Task brief —
From the entries below, output the line with "You are a computer-use agent." and each following line up to and including the line with "Instruction: Click the", exactly as written.

Stored records:
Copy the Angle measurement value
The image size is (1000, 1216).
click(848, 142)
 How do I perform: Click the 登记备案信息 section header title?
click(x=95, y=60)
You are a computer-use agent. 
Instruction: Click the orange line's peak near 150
...
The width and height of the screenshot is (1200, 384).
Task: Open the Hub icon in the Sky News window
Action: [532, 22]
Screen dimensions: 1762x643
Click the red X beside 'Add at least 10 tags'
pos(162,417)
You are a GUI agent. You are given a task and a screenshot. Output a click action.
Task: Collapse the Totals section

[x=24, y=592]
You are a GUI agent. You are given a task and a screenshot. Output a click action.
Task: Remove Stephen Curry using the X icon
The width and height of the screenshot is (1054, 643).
* * *
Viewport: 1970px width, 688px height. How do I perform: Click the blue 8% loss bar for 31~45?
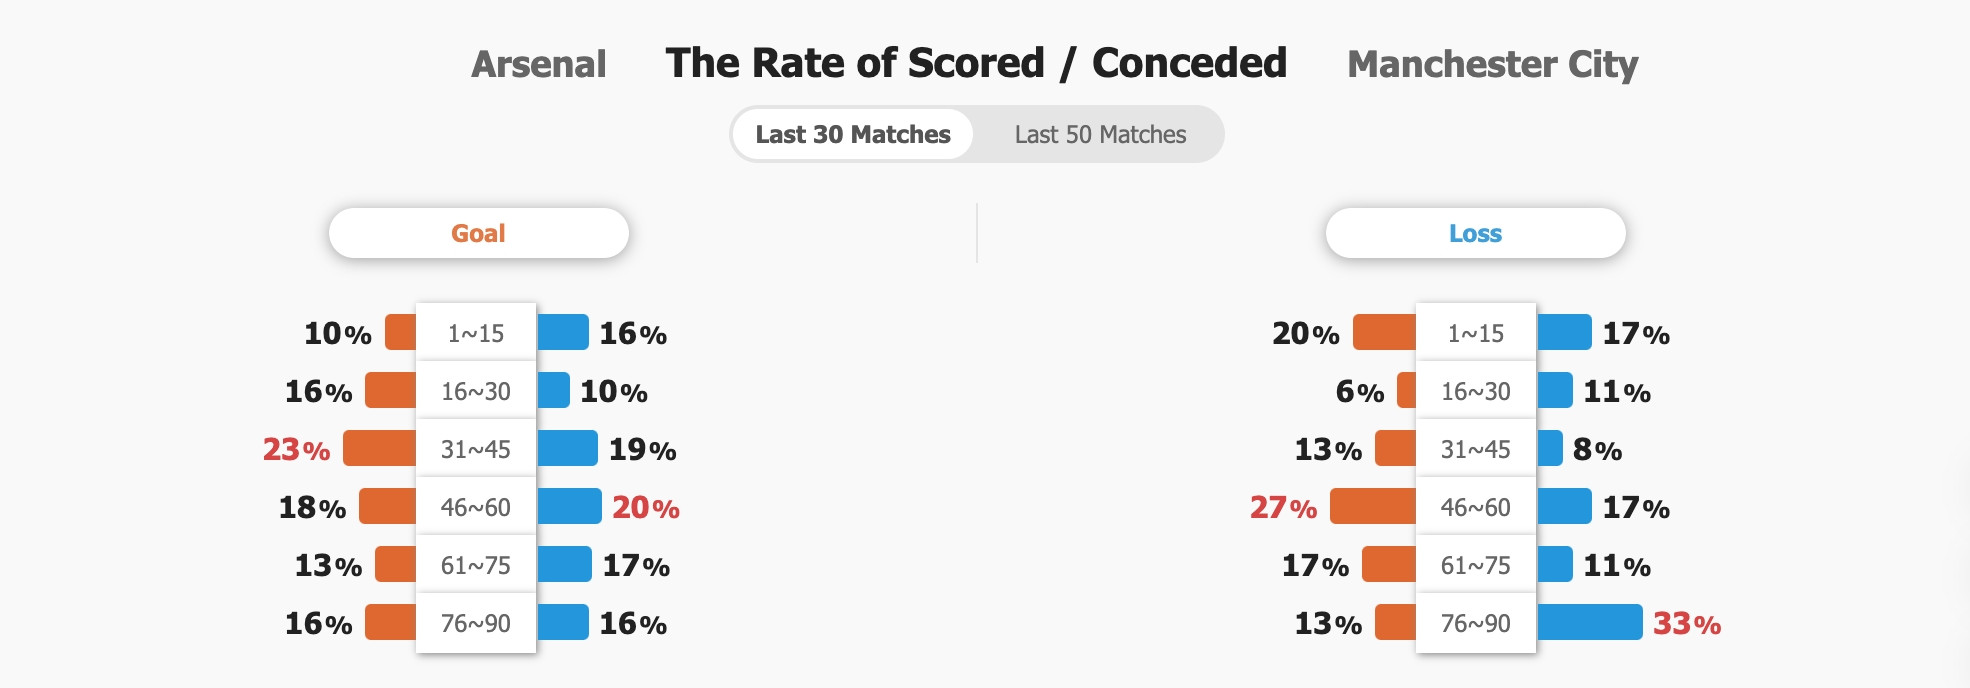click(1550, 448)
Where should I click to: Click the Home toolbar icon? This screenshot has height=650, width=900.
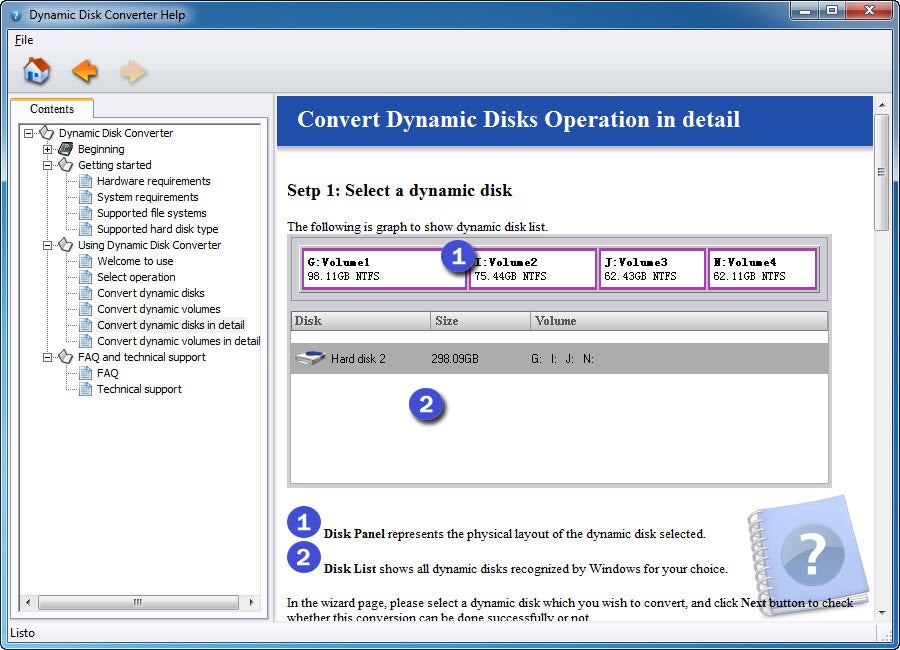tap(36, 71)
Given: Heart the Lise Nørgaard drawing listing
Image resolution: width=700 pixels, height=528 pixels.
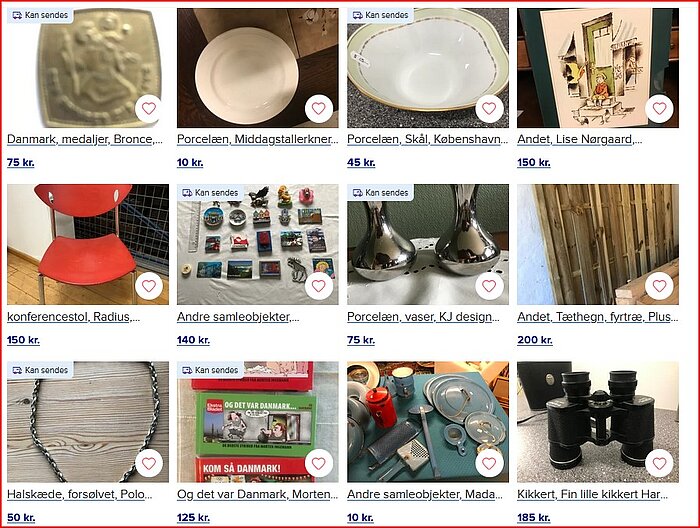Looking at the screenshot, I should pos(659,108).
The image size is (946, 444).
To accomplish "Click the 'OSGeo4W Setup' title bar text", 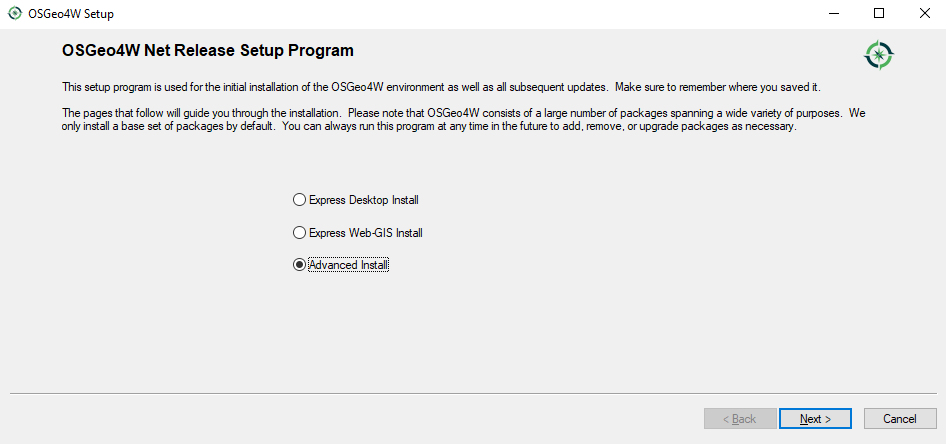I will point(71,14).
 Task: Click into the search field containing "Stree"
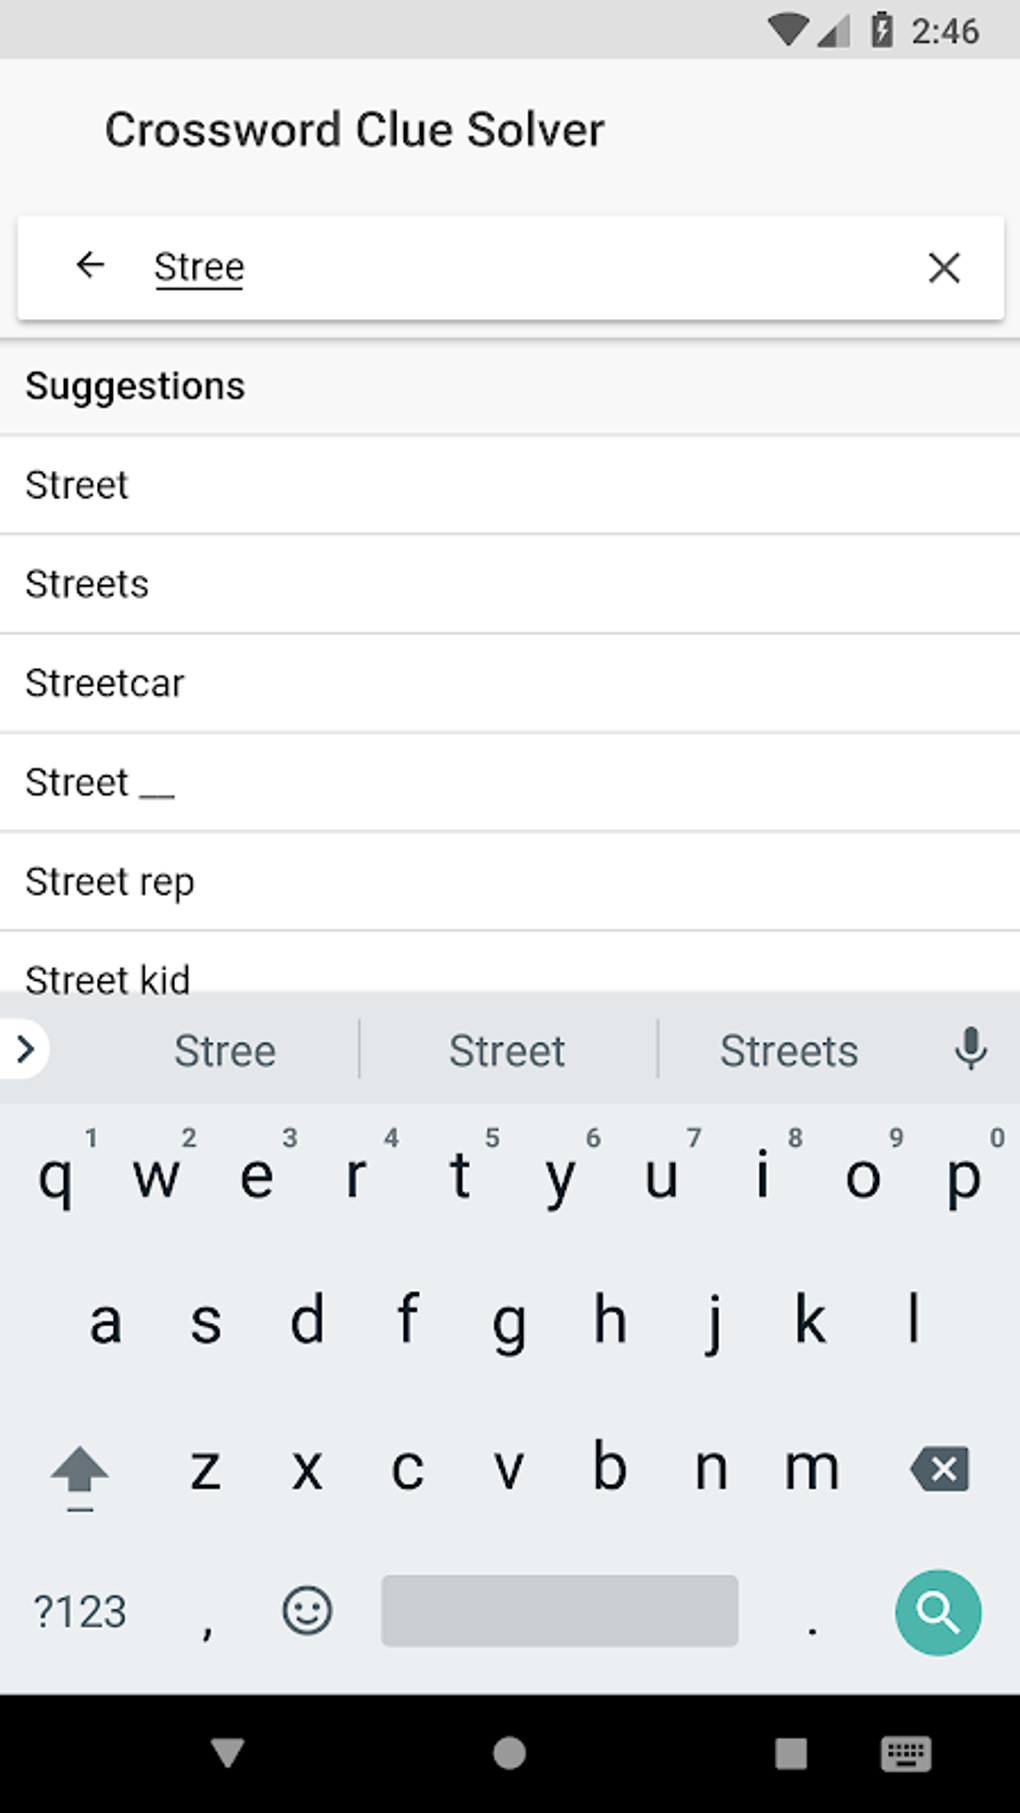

Solution for this exercise —
You are a computer-use agent. 
Instruction: Click the orange line's peak near 150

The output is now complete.